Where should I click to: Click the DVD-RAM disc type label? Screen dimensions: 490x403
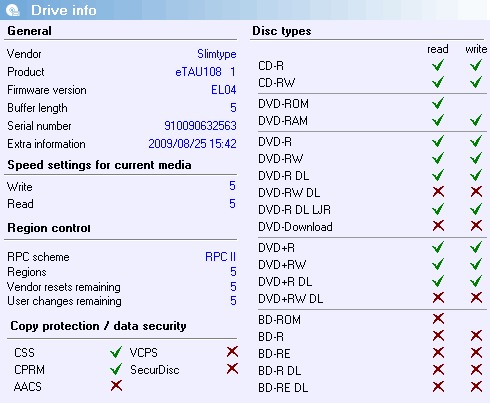point(283,121)
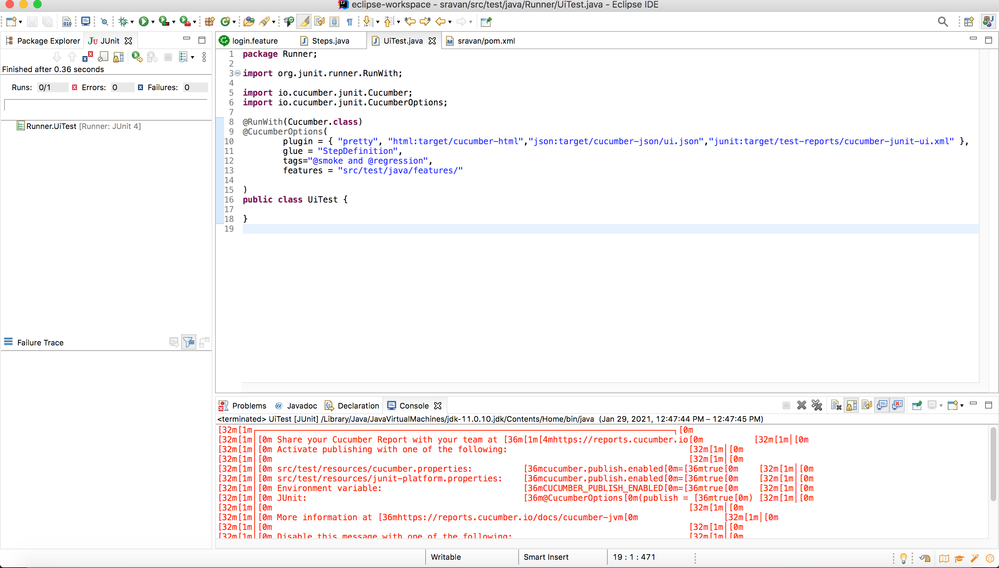The width and height of the screenshot is (999, 568).
Task: Click the tip lightbulb icon in status bar
Action: click(x=903, y=558)
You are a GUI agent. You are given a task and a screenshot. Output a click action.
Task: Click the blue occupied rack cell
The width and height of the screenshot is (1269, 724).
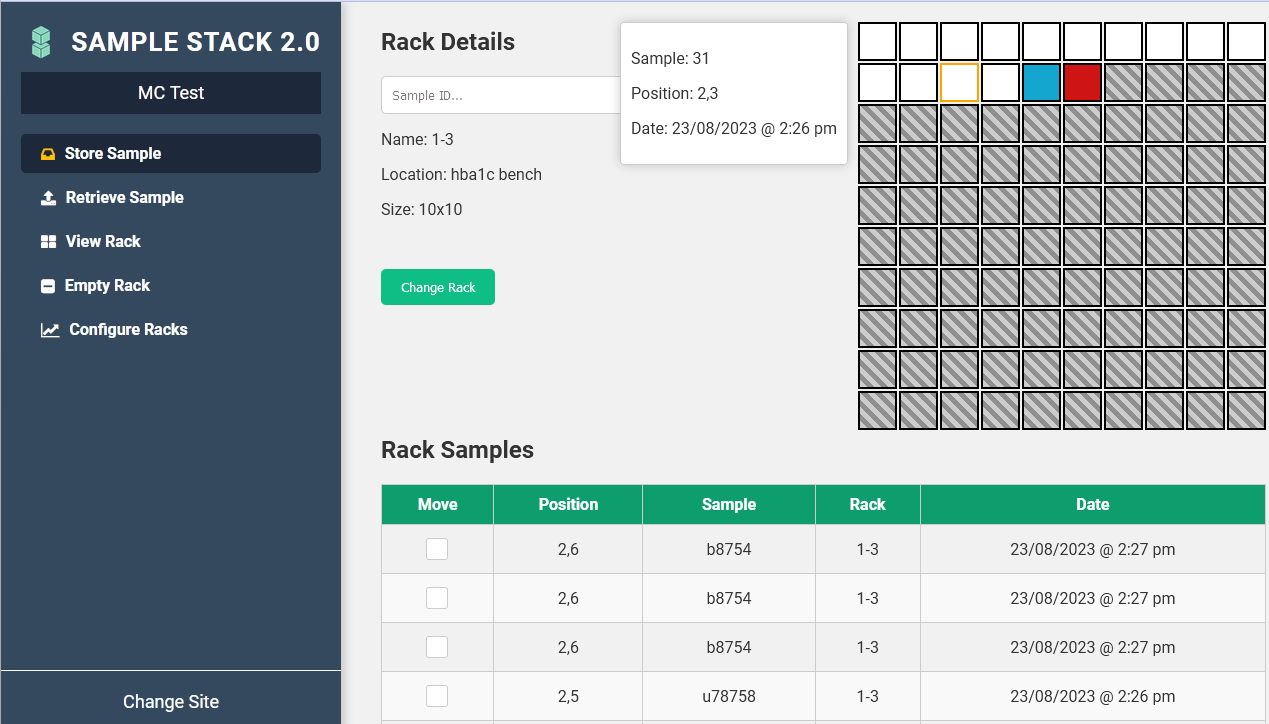[x=1041, y=82]
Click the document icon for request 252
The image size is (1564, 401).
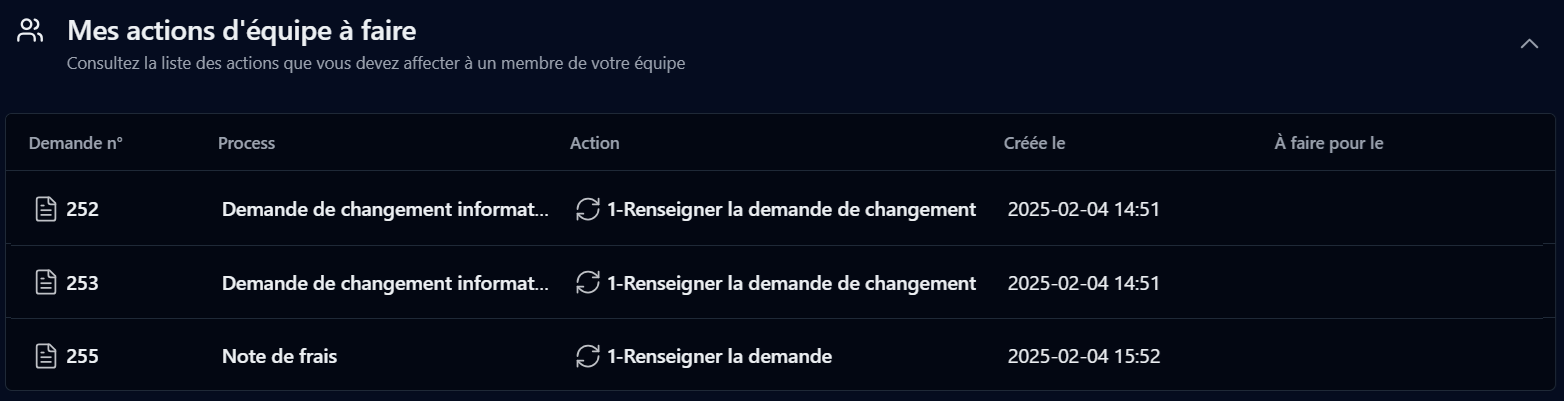pos(45,209)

****************************************

Output each record above word for word, leaving out images.

◆ Your solution ◆
Where should I click to: Click the DVD-RAM disc type label? Screen dimensions: 490x403
point(283,121)
The width and height of the screenshot is (999, 568).
Task: Click the tip lightbulb icon in status bar
Action: click(x=903, y=558)
You are a GUI agent. You are given a task and a screenshot. Output a click action.
Task: Click the blue occupied rack cell
The width and height of the screenshot is (1269, 724).
[x=1041, y=82]
Click the document icon for request 252
The image size is (1564, 401).
pos(45,209)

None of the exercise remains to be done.